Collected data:
────
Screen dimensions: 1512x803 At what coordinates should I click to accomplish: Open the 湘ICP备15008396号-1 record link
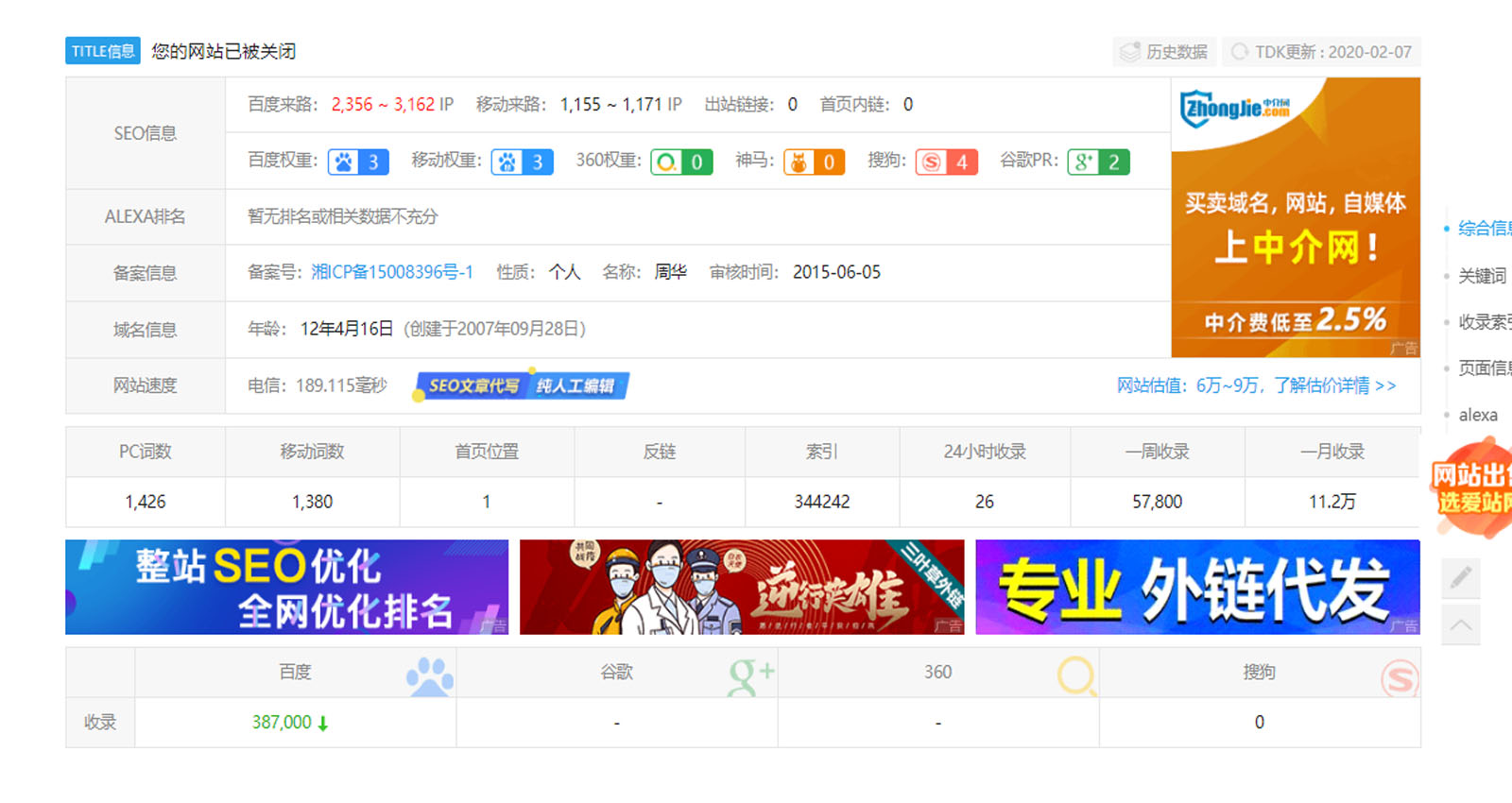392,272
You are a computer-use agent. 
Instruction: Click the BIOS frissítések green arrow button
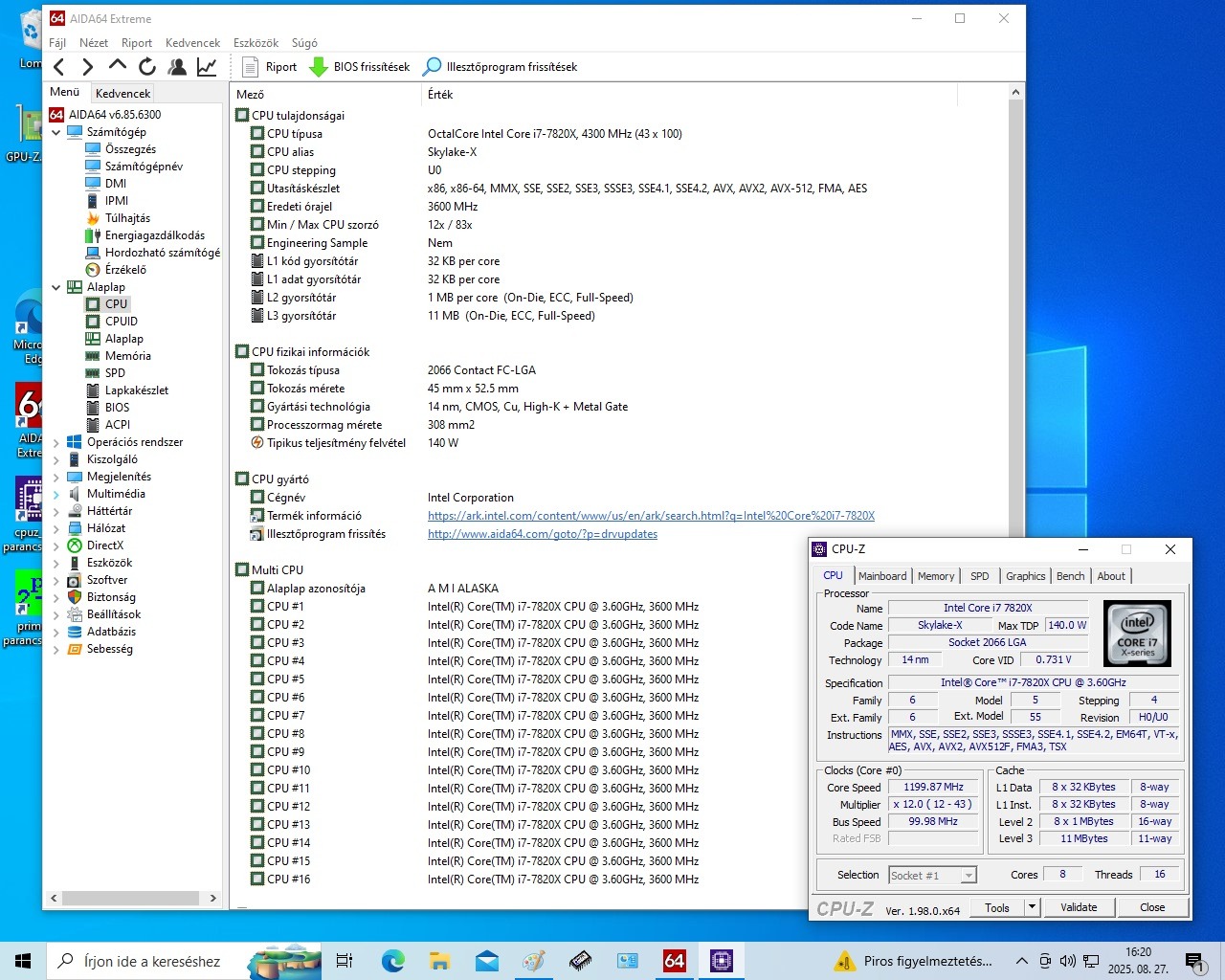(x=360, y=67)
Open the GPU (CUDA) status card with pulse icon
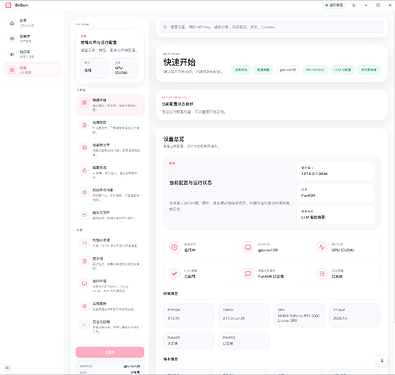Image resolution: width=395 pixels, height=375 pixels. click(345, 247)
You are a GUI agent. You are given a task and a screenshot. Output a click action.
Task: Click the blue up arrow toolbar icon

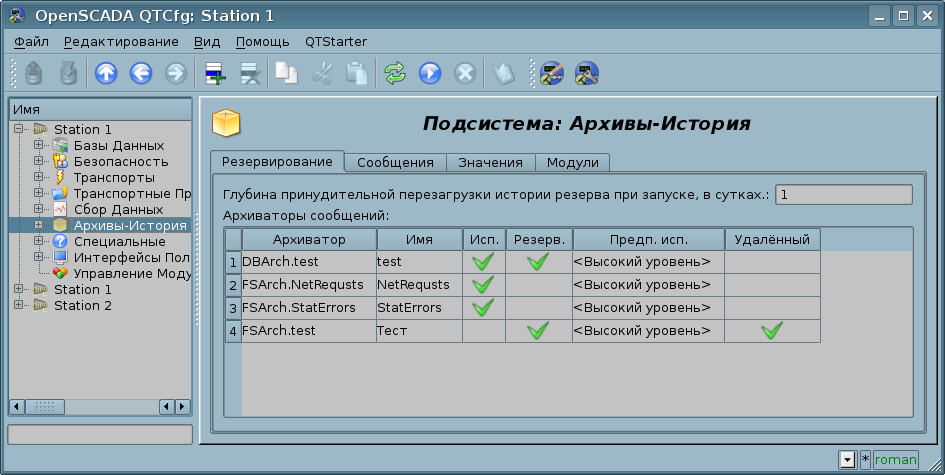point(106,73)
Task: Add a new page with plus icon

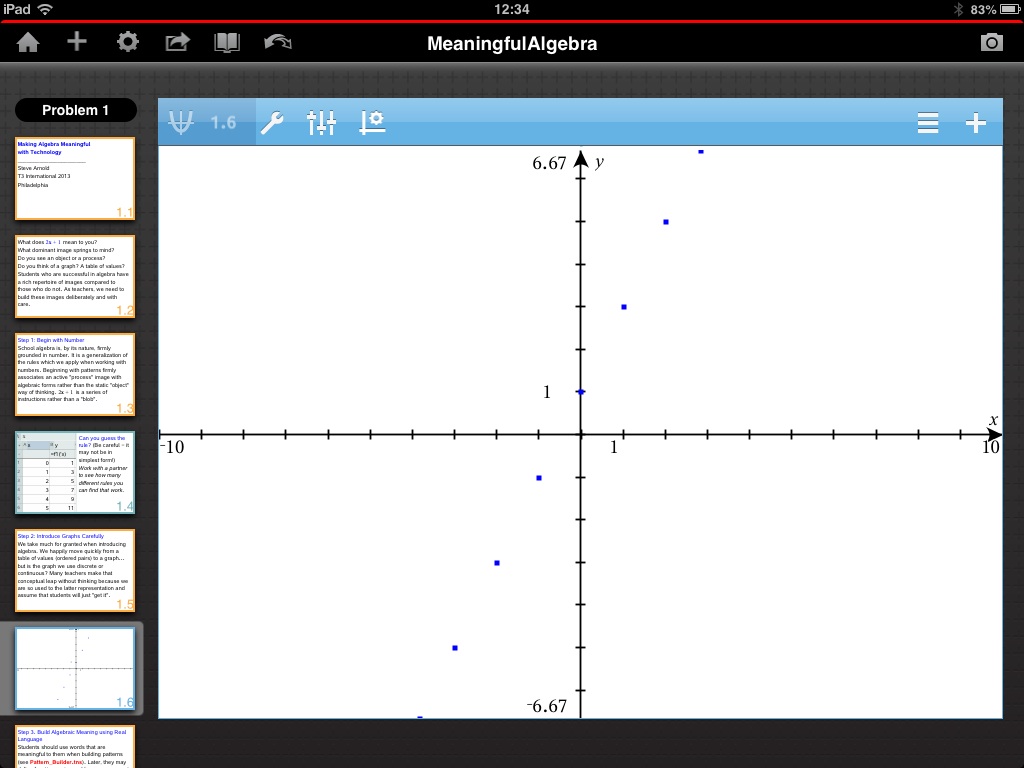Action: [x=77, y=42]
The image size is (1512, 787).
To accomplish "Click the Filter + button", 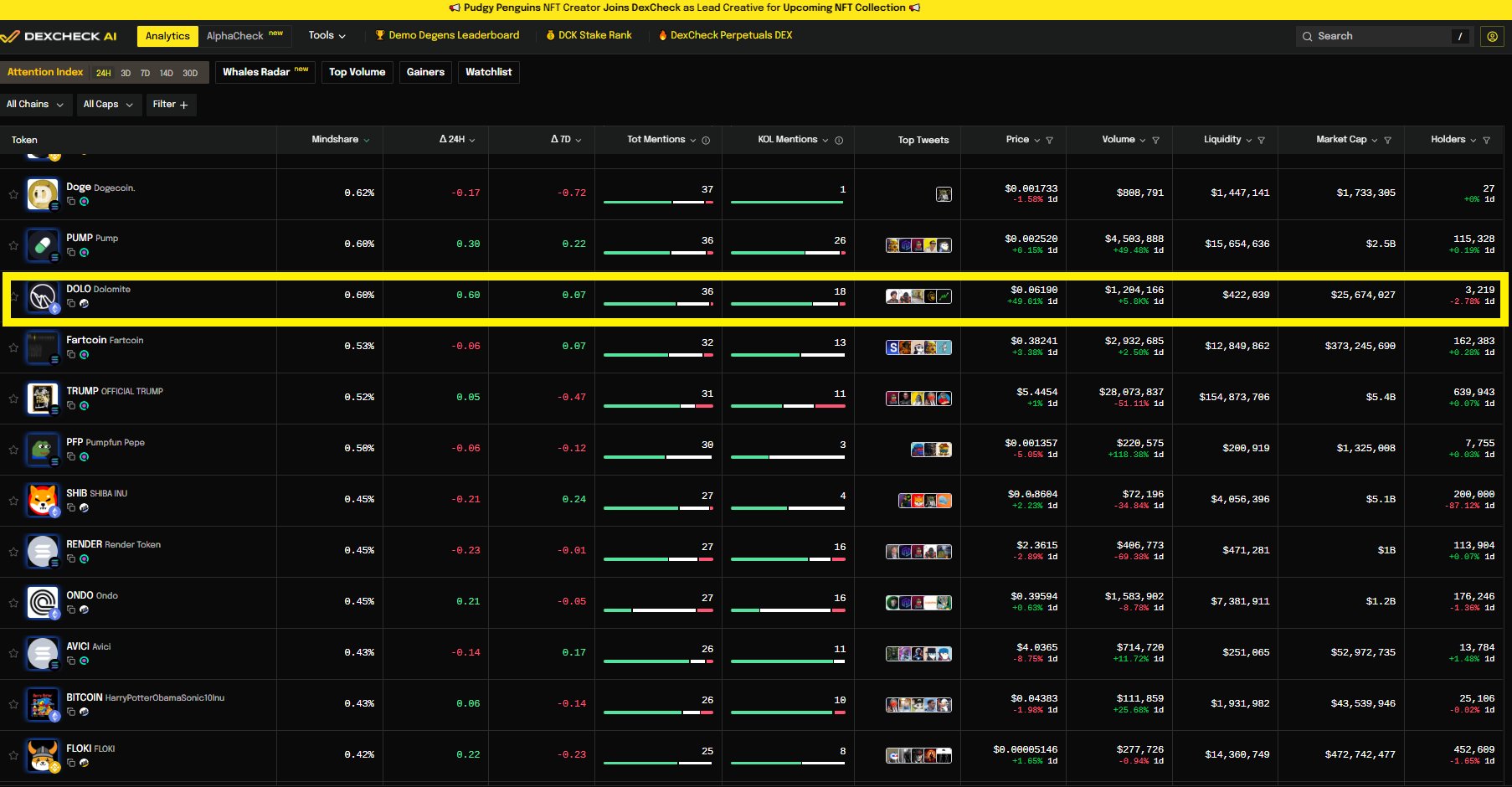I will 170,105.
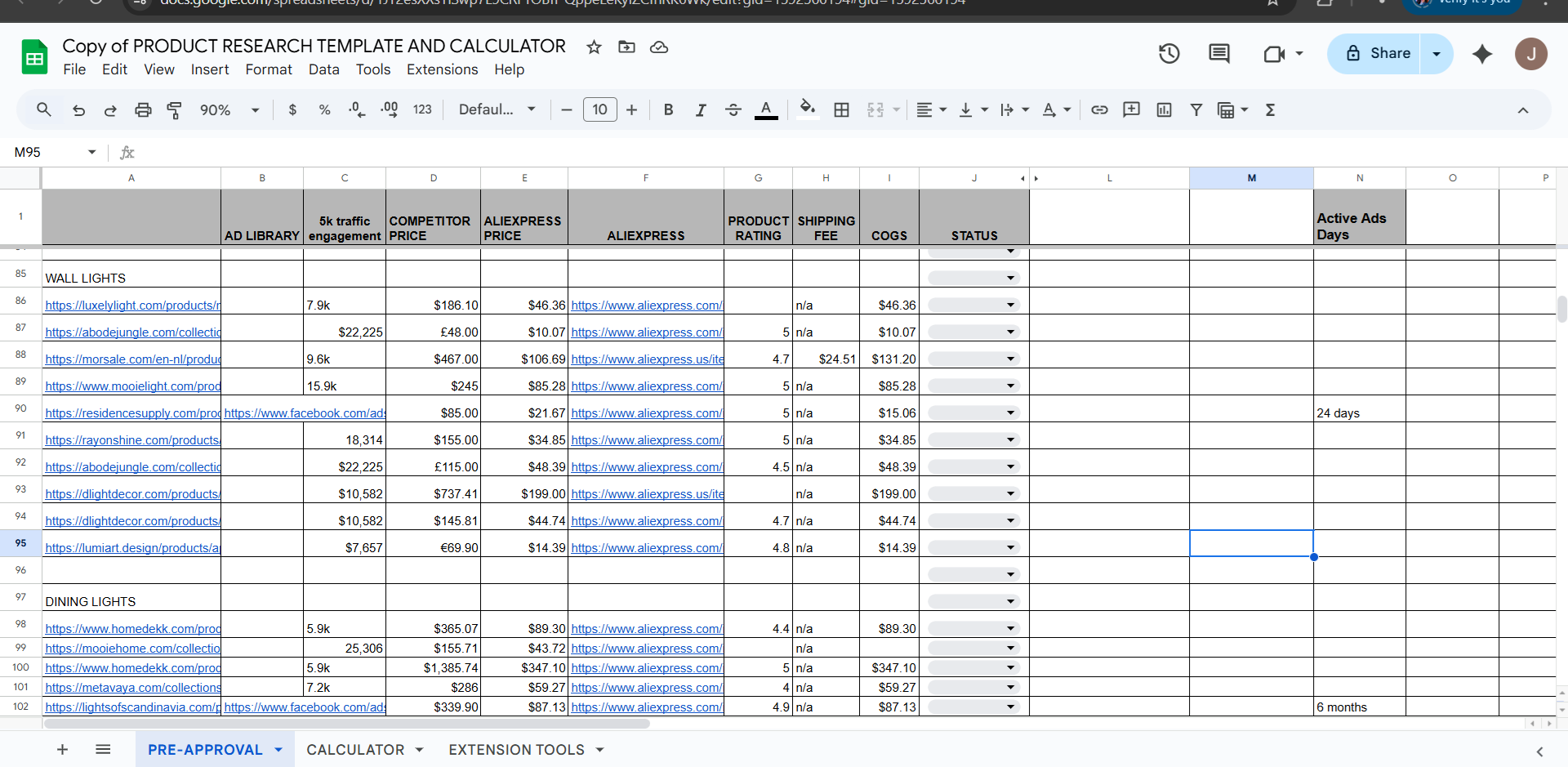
────
How many lines of the data contain "agent"? Work it out and give only the number.

2